LE MOT DE ROUTHIER

Les péquistes et l'ADQ ont fait perdre le pouvoir au Parti québécois

par Benoit Routhier

Le Parti libéral du Québec (PLQ) a remporté les élections du 14 avril dernier. Il faut reconnaître à son chef, Jean Charest, qu'il a bien travaillé durant quatre ans pour se mériter de prendre les rênes du gouvernement. Mais, ne lui en déplaise, ce n'est pas grâce à lui si le PQ s'est fait montrer la porte.

" Nihil novi sub sole ", la plupart du temps, quand les citoyens décident de se donner un nouveau gouvernement dirigé par un parti jusqu'ici dans l'opposition, ils votent CONTRE le gouvernement sortant parce que ce gouvernement ne les a pas servis comme ils le souhaitaient. L'histoire s'est répétée en avril. Les Québécois n'ont pas voté pour le PLQ, pour Jean Charest et encore moins pour leurs promesses. Les citoyens commencent à voir avec un certain cynisme et réalisme les promesses électorales. Il était temps... Les Québécois ont voté CONTRE un gouvernement qui leur en a fait voir de toutes les couleurs... plutôt sombres.

Les Québécois n'ont pas prisé le " bordel " que le gouvernement péquiste a instauré dans les hôpitaux. Rappelons-nous qu'au moment même où le ministre titulaire de la Santé, Jean Rochon, avait besoin de plus d'argent pour entamer sa réforme, le premier ministre d'alors, Lucien Bouchard, et le ministre des Finances du temps, Bernard Landry, lui ont bousillé sa réforme en lui imposant, comme aux autres ministres, des coupures draconiennes pour atteindre le sacro-saint déficit zéro.

Les Québécois ont voté contre un gouvernement péquiste qui n'a pas exercé un contrôle assez sévère sur les dirigeants d'organismes comme la Caisse de dépôts et placements et la SAAQ et la SAQ qui s'en sont donnés à cœur joie avec l'argent du public. Les Québécois ont voté contre un gouvernement péquiste qui a accordé sa bénédiction à des primes de départs scandaleuses de dirigeants d'organismes paragouvernementaux. Les Québécois ont voté contre un gouvernement qui a laissé ses hauts fonctionnaires se livrer à un gaspillage des fonds publics en se lançant dans des actions coûteuses avant même d'en avoir analysé la pertinence.

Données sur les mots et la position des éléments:
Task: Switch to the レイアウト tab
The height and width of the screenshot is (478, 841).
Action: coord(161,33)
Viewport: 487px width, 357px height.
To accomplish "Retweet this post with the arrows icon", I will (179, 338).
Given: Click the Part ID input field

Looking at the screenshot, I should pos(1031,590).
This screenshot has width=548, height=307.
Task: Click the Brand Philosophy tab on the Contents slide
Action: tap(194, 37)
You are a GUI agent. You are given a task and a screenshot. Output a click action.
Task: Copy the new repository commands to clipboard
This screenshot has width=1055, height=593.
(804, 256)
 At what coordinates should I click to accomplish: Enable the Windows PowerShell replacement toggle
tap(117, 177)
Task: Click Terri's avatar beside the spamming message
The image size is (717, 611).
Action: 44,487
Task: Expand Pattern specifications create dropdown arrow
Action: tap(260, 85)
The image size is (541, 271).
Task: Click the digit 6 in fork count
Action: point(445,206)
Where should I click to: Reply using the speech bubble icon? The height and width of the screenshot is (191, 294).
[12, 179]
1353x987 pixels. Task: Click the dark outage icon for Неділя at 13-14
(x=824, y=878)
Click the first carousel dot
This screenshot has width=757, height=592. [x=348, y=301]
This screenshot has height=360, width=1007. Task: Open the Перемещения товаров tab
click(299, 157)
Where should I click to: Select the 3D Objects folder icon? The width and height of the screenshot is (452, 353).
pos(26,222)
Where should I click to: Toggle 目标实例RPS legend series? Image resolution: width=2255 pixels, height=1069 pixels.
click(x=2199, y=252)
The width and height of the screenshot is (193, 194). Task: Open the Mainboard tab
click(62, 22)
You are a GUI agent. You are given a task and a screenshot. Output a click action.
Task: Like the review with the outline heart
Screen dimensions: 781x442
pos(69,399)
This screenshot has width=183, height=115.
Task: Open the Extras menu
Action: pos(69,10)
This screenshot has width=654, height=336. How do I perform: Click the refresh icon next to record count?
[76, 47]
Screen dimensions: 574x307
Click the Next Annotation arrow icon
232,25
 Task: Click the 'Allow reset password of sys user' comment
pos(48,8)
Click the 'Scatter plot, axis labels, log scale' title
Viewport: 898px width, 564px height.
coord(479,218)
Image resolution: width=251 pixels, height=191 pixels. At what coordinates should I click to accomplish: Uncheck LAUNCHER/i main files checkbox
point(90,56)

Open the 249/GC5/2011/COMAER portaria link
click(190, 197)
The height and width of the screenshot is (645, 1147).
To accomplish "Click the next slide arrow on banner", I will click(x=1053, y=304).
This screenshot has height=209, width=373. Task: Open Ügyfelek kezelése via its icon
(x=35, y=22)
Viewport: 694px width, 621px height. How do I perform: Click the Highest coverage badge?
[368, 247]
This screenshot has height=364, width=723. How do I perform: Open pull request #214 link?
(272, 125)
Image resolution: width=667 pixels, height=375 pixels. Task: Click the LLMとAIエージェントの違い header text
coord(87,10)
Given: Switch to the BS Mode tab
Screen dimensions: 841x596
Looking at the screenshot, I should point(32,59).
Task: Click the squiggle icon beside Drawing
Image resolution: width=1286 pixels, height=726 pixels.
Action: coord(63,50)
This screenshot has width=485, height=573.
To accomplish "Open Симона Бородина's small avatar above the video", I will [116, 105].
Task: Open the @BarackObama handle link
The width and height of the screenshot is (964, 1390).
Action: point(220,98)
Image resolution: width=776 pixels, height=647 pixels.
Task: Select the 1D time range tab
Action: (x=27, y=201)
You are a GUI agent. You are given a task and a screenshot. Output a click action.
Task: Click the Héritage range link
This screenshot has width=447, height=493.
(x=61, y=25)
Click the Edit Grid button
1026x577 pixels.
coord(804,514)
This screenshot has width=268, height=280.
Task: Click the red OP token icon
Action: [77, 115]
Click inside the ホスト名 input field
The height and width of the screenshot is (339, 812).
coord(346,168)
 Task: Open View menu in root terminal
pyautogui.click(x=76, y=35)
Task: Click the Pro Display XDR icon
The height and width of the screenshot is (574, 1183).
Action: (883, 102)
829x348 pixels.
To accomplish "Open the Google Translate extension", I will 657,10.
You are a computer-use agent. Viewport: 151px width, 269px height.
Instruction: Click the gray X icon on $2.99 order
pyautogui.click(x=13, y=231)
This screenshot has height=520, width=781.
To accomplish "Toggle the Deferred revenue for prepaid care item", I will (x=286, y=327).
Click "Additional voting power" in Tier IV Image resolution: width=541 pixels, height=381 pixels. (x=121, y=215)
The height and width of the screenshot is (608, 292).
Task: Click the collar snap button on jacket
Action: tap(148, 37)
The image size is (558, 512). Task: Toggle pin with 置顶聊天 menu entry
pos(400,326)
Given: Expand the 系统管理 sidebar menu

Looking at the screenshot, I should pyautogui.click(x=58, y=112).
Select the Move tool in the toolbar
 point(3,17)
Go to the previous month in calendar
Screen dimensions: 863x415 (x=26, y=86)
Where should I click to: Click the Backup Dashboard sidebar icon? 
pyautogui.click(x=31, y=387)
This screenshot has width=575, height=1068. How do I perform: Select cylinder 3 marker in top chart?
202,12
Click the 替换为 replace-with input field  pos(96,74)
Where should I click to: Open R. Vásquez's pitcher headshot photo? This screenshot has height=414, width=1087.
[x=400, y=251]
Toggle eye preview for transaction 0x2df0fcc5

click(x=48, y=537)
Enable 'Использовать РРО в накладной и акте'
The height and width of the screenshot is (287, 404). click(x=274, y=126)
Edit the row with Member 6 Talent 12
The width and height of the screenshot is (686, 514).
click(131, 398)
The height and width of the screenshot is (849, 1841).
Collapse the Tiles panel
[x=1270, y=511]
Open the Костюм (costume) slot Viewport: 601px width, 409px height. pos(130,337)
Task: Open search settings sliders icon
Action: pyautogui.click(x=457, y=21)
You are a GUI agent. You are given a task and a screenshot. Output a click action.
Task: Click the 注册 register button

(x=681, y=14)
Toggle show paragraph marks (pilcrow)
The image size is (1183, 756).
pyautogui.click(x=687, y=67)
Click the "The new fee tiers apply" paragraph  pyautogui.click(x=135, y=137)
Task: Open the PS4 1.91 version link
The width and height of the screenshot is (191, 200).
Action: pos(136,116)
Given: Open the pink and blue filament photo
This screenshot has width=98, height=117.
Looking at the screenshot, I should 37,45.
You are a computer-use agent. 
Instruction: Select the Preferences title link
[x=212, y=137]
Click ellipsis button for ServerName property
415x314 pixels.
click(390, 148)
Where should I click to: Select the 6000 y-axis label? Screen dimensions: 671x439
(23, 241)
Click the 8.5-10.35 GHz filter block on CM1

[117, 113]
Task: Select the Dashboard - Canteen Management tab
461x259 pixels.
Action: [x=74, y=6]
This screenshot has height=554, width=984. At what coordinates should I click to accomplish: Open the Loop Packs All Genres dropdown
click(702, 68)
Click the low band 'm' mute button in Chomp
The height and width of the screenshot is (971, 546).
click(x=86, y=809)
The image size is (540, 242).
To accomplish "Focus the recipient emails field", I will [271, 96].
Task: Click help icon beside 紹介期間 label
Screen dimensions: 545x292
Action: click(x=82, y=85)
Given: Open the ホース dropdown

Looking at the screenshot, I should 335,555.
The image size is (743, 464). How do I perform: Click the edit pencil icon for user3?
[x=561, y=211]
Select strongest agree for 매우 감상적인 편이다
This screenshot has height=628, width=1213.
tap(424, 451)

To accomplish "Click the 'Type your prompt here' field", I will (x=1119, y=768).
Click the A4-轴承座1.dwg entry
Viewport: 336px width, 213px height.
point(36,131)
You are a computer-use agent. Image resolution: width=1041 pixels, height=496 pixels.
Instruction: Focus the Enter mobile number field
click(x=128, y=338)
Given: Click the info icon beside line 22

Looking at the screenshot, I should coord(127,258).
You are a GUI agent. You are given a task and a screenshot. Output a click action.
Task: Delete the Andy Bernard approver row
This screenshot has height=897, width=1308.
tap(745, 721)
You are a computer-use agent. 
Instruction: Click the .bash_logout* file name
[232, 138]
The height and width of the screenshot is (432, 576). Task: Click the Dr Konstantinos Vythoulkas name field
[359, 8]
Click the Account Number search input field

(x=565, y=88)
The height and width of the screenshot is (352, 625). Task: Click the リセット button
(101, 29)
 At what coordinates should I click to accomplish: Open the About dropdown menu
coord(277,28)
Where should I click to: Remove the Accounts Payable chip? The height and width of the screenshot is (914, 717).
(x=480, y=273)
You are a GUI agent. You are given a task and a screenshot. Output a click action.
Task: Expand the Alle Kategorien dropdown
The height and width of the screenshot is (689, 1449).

Consigne: Traduire en anglais la phrase suivante du texte fourni : « Les citoyens commencent à voir avec un certain cynisme et réalisme les promesses électorales. »

Solution proposée: Citizens are beginning to view election promises with a certain cynicism and realism.